A retrospective that spans more than 30 years must inevitably be partial, presenting mere fragments of an oeuvre. For Genesis Breyer P-Orridge, the connective tissue for these severed pieces of a largely collaborative practice, from COUM Transmissions during the 1970s to Lady Jaye Breyer in the 1990s and 2000s, is the ‘cut’.

The slashes of the exhibition title, S/HE IS HER/E, point to the surgical cuts of the artist’s final collaboration with Lady Jaye: submitting themselves to the plastic surgeon’s knife, the two artists undertook a series of surgical procedures and hormone therapies to transform their bodies into mirrors for (or uncanny doubles of ) one another.

Breyer P-Orridge is the name for this merged identity – the pandrogyne ‘third being’, as the artists put it – produced by these corporeal cuts. Following Lady Jaye’s death from cancer in 2007, only Genesis remains as the embodiment of this extreme collaboration. Thus, the twofold gesture of severance and connection seen in S/HE IS HER/E is also an ongoing act of mourning.

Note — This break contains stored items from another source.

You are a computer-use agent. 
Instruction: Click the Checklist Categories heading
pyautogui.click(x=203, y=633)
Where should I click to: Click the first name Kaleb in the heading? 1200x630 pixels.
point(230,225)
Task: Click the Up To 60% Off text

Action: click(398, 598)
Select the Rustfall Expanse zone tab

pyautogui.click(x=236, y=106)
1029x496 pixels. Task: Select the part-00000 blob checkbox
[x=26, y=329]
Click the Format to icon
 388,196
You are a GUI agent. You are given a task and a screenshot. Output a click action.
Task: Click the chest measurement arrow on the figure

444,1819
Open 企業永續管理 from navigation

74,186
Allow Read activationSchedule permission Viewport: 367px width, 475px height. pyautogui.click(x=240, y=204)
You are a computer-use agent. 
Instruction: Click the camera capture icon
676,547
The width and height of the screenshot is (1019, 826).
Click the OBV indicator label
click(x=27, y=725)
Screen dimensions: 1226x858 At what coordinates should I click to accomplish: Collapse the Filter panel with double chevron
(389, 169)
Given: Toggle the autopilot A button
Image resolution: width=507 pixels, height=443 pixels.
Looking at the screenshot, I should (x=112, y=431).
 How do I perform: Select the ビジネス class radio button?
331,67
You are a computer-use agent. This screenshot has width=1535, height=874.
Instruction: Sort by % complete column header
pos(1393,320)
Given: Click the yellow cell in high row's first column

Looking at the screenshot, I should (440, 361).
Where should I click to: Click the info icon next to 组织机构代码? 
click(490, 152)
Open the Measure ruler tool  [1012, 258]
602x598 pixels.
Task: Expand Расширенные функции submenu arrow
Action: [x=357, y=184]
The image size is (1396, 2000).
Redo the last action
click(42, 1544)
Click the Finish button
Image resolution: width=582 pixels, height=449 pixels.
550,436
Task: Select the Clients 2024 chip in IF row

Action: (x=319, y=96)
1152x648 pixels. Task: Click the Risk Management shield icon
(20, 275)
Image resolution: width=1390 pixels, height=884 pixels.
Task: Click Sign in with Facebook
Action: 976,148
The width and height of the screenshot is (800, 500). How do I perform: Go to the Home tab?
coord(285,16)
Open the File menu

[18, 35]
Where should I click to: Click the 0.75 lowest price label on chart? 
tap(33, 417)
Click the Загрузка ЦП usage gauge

Most of the work in the exhibition is collage-based. Aesthetically unremarkable as visual art, it was made largely during the period when P-Orridge was best known in the alternative music scene. But the transgender aspects of the later collage ‘cutups’ are significant as a kind of visual record or documentation of the performative project on identity. This work is neither ironic nor camp: rather, as Genesis puts it in the video The Pandrogyne Manifesto (2003–11), it is a ‘total commitment to the idea not the ideal’. In this sense, it is an utterly sincere avant-gardist undertaking, and the use of the manifesto form, with its desire to realise the apparently impossible, is wholly apropos.

The works from the era of COUM Transmissions, a performance art collaboration that also included among its members Cosey Fanni Tutti and Peter ‘Sleazy’ Christopherson, are few. But they are some of the standout pieces. One in particular, Mum and Dad (1971), is a repeated grid-format arrangement of passport photographs of P-Orridge’s parents. The captions ‘Mum’ and ‘Dad’ are shuffled free from the correct image in a game of gender misnaming. Evocative of surrealist uses of play, this queering of the family structure upends the heterosexual norms of that formative avant-garde precedent.

There is minimal reference to the ground- breaking industrial music group Throbbing Gristle, which formed in 1976 and included the three key members of COUM (together with Chris Carter). With the exception of the emblematic neon Thee Ghost (2010) that viewers face upon entering the exhibition, evidence of the later band Psychic TV (fronted by P-Orridge) is also likewise sparse.

The decision to sideline the music projects in favour of the collage-based visual works makes sense for a museum venue. But the music context is decisive, for the visual work makes most sense as a form of memorabilia marking P-Orridge’s challenge to the commercial ideals of the pop idol and the group identification of the fan.